Powerplant: The original 87-horsepower, 5-cylinder Armstrong-Siddley Genet II radial engine has been swapped for a modern 100-horsepower fuel-injected Rotax 912iS. The air screw is a two-blade ground-adjustable composite MT prop. Two wing tanks have a total fuel capacity of 27 gallons and, at only 4 gallons per hour, a range of 680 nautical miles is possible if the pilot is up for it. I, for one, will not be attempting to re-create Marga von Etzdorf’s Europe to Japan trip! While on the ground, the engine does sit fairly high, so checking the oil and coolant level will require a stepstool to open the engine access door on the top part of the cowling.

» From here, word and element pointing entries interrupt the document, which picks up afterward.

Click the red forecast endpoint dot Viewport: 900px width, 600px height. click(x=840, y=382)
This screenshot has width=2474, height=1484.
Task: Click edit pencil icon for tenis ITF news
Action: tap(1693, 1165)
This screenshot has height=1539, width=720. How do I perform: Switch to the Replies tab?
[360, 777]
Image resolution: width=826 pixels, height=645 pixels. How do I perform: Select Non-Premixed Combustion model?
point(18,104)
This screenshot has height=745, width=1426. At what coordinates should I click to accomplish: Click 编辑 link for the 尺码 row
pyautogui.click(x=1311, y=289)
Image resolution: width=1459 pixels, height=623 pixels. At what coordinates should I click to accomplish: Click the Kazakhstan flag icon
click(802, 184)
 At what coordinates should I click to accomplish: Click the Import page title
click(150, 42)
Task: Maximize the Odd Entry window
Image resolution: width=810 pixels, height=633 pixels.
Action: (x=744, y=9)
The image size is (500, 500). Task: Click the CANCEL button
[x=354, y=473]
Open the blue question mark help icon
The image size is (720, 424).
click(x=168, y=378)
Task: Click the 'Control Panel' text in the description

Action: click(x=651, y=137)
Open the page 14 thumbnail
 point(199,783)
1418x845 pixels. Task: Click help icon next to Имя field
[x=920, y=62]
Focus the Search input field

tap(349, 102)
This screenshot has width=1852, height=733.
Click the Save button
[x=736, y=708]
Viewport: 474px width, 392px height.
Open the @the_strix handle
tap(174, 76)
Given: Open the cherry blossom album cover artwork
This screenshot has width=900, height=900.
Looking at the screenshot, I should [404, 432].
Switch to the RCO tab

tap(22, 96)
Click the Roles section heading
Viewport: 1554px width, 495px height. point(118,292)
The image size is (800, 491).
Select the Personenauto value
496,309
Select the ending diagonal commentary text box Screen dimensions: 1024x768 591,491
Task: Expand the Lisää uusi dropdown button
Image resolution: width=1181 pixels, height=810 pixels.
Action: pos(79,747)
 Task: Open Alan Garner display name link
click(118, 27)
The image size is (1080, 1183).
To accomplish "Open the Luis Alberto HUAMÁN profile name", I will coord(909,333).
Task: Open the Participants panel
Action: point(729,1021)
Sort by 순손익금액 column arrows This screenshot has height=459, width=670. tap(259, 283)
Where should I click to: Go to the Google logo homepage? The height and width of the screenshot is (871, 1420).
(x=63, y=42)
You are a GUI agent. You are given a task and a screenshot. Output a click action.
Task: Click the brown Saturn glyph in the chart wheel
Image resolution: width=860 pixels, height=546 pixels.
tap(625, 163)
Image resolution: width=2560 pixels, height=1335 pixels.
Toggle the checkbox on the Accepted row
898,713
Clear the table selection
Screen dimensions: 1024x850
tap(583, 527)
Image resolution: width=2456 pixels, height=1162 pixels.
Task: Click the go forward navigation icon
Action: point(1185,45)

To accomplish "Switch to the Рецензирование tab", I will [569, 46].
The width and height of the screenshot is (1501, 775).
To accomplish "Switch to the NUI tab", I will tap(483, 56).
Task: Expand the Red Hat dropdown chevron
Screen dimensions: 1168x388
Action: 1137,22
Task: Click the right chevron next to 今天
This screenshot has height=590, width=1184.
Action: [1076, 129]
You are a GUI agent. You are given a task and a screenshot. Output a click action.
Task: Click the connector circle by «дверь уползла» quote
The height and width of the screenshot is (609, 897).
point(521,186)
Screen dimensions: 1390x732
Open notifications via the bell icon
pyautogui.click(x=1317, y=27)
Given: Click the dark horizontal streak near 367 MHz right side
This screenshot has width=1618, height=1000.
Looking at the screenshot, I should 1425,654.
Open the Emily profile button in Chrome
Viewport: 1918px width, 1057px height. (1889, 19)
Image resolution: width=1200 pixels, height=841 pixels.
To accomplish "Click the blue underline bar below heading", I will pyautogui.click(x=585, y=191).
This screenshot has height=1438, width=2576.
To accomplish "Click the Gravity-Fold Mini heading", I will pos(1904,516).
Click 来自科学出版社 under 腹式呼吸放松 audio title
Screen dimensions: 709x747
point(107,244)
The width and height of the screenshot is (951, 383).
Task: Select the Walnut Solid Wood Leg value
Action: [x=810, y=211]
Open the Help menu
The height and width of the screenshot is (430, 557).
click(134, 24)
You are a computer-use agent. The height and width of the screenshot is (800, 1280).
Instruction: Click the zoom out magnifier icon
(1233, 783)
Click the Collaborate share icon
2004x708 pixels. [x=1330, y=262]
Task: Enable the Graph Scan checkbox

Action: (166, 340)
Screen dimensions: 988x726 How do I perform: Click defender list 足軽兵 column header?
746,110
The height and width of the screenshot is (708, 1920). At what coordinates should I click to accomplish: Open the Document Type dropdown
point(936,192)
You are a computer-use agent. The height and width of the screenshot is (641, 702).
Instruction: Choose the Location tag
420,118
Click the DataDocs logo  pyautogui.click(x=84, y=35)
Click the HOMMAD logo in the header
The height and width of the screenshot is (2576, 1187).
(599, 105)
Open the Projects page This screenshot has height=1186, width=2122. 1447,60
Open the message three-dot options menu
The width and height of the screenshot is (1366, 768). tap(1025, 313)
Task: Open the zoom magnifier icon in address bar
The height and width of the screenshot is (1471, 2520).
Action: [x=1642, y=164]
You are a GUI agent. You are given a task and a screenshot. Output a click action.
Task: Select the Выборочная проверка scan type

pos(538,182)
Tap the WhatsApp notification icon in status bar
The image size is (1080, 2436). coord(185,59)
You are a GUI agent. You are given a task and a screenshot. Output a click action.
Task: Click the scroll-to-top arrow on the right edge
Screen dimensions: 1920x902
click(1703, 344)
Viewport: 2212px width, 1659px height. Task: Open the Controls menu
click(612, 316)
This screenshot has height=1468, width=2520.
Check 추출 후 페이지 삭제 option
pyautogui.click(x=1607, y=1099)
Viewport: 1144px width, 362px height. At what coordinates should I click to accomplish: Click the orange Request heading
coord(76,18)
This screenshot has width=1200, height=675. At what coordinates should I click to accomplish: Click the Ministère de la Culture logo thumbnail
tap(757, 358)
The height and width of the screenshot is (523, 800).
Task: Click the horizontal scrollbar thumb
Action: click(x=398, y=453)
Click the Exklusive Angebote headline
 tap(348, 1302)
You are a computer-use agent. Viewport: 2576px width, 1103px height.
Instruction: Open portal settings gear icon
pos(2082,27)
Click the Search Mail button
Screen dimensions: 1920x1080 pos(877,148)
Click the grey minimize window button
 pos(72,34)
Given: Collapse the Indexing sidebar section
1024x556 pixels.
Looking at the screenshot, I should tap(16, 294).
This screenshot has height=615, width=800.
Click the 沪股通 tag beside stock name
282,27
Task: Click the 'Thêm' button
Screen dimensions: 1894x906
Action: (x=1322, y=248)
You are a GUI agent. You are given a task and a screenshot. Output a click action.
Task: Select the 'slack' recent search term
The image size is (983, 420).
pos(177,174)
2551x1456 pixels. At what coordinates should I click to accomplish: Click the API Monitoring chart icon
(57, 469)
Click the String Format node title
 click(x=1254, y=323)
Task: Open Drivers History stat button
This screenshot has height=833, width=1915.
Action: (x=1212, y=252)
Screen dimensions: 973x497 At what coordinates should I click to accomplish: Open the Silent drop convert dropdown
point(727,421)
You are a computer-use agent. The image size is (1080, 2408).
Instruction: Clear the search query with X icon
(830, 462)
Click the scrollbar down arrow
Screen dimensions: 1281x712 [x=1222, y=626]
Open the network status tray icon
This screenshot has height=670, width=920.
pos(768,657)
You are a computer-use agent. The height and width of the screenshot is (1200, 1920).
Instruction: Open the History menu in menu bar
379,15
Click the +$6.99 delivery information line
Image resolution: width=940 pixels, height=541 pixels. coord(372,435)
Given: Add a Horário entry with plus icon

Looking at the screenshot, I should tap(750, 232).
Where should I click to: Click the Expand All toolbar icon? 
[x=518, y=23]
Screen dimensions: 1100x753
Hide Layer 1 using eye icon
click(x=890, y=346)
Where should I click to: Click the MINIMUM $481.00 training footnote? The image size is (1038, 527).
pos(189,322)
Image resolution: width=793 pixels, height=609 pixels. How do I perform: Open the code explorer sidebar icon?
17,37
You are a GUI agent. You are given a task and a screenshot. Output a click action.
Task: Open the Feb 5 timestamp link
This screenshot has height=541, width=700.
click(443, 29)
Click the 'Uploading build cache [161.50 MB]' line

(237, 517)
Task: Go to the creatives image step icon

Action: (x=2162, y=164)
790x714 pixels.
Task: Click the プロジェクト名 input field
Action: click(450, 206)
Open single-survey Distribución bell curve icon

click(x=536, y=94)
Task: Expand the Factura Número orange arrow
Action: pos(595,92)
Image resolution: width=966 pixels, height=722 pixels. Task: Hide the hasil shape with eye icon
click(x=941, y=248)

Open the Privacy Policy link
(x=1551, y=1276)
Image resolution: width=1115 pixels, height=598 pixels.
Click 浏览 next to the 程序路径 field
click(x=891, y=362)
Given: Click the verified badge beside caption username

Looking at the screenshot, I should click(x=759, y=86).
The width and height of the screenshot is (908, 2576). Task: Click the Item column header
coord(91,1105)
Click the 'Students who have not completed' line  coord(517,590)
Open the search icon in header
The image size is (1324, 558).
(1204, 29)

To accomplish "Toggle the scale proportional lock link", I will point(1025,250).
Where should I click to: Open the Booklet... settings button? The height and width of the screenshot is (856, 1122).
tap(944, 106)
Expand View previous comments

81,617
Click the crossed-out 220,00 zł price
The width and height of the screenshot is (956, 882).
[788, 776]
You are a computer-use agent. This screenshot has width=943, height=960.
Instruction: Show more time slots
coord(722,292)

Ergonomics: On the left wing root, beautiful mahogany wood strips are set in the corrugated skin ravines to provide a walkway to the cockpits. Get a good grip on the rear cockpit edge while stepping up since wood and aluminum don’t exactly create the surest footing! Behind the back seat is ample room for two medium-sized travel bags. Stepping into the cockpit isn’t difficult. Once both feet are in, brace your back against the padded leather back rest and slide down. Your hindquarters will rest upon a fairly comfortable “banana seat”. While the seat and rudder pedals are not adjustable, your new A50 will come with a variety of different-sized backrests to suit your size. Your sitting height matters since the windscreens are approximately 10 inches off the fuselage. A demo flight will determine whether your sitting height will be an issue but most pilots six feet tall and under should have no problem. While it is possible to fly with a normal headset, I would recommend a cloth or leather helmet with chinstrap for your headset to avoid the airstream grabbing your headset when peeking around the windscreen. A wind guard on your boom mic will go a long way in preventing noise fatigue. The cockpit openings are not wide, but the conical shape of the fuselage means you have plenty of room inside. The padded leather coaming that wraps the cockpit opening not only adds to the aesthetics of the plane, but actually stabilizes your upper body at the shoulders. Of note, if the pilot weighs more than 200 pounds, a water ballast tank (located in the front cockpit) will need to be filled in order to be within center of gravity limits.

Start/Taxi/Takeoff: After securing your four-point quick-release harness, ensure all 12 circuit breakers are in and the fuel selector is set to the fullest tank. Flip on both Electronic Control Unit (ECU) ignition switches and turn on the main fuel pump. With the wood-handled throttle lever at idle, push the starter button and the Rotax will whir to life. After setting up the avionics and Trig radio, you can begin to taxi. The rudder pedals are unique in that the brake pedals are hinged at the top and are angled back towards the pilot. Two options are available for feet placement: (1) keep your heels on the floor, picking up your feet up to apply brakes or (2) keep your heels on the pedals and angle your toes outboard, penguin-style, until braking is required. Steering on deck is accomplished with differential braking and assisted by prop-wash over the rudder. The tailwheel pivots approximately 20 degrees left and right and will free-caster after reaching the detents, allowing for tight-radius turns. Taxiing on thin 3.5-inch-wide bicycle tires does require keeping an eye out for squirrel holes and thick sand. As you taxi, you’ll need to swerve slightly to see what’s in front of the nose. After completing the run-up and takeoff checks, arm the ballistic parachute by pulling the safety pin and line-up on your runway. The Junior accelerates quickly and once you lift the tail up, forward visibility is restored. When your craft has flying speed, gently pull the stick back, set a climb attitude and let the Junior part ways with the earth. Use a climb speed of 65 knots and you’ll see between 600-1000 fpm climb rate, depending on the pitch of the ground-adjustable prop.

Maximum continuous power will produce around 85-88 knots, but let’s face it, the whole point of this plane is to enjoy the sights and smells of the countryside. With the throttle pulled back a little, 75 knots is where you want to spend most of your time. Power-off stalls are docile and occur at around 40 knots. Turning power-on stalls result in a surprising and welcome characteristic. The Junior will actually level the wings from the turn as it approaches stall, a characteristic stemming from the wings’ washout. The wooden-handled trim lever is just aft of the throttle, but there is not much need to reach for it in flight as it is naturally well balanced and requires little effort in climbs and descents. The A50 is light on the controls and is a joy to gracefully waltz through the air!

Landing: There is not much preparation required before landing, A slight forward slip allows the pilot to keep sight of the landing area. Sixty-five knots on final allows enough time in the flare without eating up too much runway. Both wheel and three-point landings are available, but wheel landings allow for better visibility longer. The thin tires and oleo strut suspension mean you will feel any bumps in the turf on rollout. Of course, you can expect lots of inquisitive looks as you taxi to parking. Also, be prepared for lots of questions about your new “retro” machine from a different age!

Wrap-up: After a flight in the Junior, you will be hard-pressed not to have a wide smile on your sunburned face! The flight experience transports you to a golden age of adventure, making it difficult to have a bad day when you fly this aluminum beauty. Junkers Corporation owner, Dieter Morszeck, says the all-new A50 is for both the young and young-at-heart. For those inspired by the golden age of aviation and the beauty of early vintage aircraft, the Junkers A50 Junior may well be the right aircraft for you.